Alexis Rhone Fancher
TONIGHT I DREAM OF MY LAST MEAL WITH MY FIRST EX-HUSBAND WHO WAS BOTH FICKLE AND BENT.
There was yet another threesome on the menu. Him, the platinum divorcée from next door, and that TV actress who followed me home. A triple-decker; blonde on blonde on blonde. Hold the mayo. I knew they'd hit it off. Like replacement china. Each of them chipped someplace marginal. I admit to damaged, self-besotted, brunette. When I married him I thought: I will divorce you in a year. What was he thinking? He used to tie me to the bed posts - the only way he could get off. I didn't mind. He hated that. When the shenanigans paled, and his money ran out, I wanted out. Was that when he decided to keep me, and the TV actress, and the platinum blonde? Never could make up his mind. His dick (did I mention?) was slanted to the left, like his politics. A girl could get addicted to that bit of kink.
TONIGHT I DREAM OF MY SECOND EX-HUSBAND WHO PLAYED PIANO BETTER THAN HERBIE HAND-COCK.

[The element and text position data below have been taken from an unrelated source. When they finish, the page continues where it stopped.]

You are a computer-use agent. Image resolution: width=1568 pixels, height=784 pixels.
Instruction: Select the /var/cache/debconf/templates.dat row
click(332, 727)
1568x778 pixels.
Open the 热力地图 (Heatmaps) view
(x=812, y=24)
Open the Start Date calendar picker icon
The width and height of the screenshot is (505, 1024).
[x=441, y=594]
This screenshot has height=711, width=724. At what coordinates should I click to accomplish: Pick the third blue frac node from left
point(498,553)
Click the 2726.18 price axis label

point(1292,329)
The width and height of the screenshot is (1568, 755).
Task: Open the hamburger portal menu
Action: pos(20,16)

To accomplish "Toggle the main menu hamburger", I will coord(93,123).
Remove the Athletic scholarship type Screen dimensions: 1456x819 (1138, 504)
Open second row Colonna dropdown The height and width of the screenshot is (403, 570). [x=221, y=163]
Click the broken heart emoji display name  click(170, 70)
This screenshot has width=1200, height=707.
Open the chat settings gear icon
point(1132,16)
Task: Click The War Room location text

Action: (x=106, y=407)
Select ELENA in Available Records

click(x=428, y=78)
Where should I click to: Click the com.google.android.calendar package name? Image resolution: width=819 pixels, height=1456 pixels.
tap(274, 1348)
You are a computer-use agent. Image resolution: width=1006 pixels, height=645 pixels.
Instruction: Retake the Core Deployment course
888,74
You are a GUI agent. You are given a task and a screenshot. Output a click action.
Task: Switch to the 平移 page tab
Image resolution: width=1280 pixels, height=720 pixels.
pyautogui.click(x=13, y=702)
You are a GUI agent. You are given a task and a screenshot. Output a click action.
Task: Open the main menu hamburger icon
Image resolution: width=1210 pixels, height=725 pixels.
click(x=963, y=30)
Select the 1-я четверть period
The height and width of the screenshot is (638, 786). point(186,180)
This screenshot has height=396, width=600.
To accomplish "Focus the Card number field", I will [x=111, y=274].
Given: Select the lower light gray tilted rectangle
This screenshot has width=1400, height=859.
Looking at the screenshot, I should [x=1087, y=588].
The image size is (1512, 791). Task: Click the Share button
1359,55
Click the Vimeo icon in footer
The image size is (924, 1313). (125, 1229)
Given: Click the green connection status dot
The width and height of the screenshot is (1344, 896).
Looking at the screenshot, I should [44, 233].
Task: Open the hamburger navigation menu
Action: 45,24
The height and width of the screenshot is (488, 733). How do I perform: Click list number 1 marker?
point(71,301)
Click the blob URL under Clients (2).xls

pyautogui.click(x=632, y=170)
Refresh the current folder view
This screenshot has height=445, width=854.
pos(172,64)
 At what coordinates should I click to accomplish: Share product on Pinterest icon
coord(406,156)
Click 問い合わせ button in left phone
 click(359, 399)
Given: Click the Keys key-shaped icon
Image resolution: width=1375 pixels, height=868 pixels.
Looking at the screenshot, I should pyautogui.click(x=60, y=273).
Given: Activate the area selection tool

Naked and unperturbed, hard-on the size of an Eagle Scout's flashlight, he watches me sleep, standing at my bedside like he still lives here. Framed drawings of me, 17 and naked, hang like cautionary muses above my bed. His eyes devour them like that sweet girl still exists. Like he didn't grind her into extinction with each lie, each humiliating indiscretion. In this dream he's twenty-five, and almost sure he loves me. And then he's thirty. And then he's gone. But right now he's tonguing me from behind, (that drawing of me on all fours), my labia symmetrical, curving against my inner thighs like geometry. He fingers his cock. He looks like Wesley Snipes in Blade. He pinches my left nipple; his practiced mouth seeking out my complicity. Why does the fantasy always best real life? My second ex-husband sits on the edge of my dream, smoothes the hair from my forehead with his piano-widened hands. When his fingers dance arpeggios on my face it feels like foreplay. When I reach for the dildo on the nightstand, it starts itself.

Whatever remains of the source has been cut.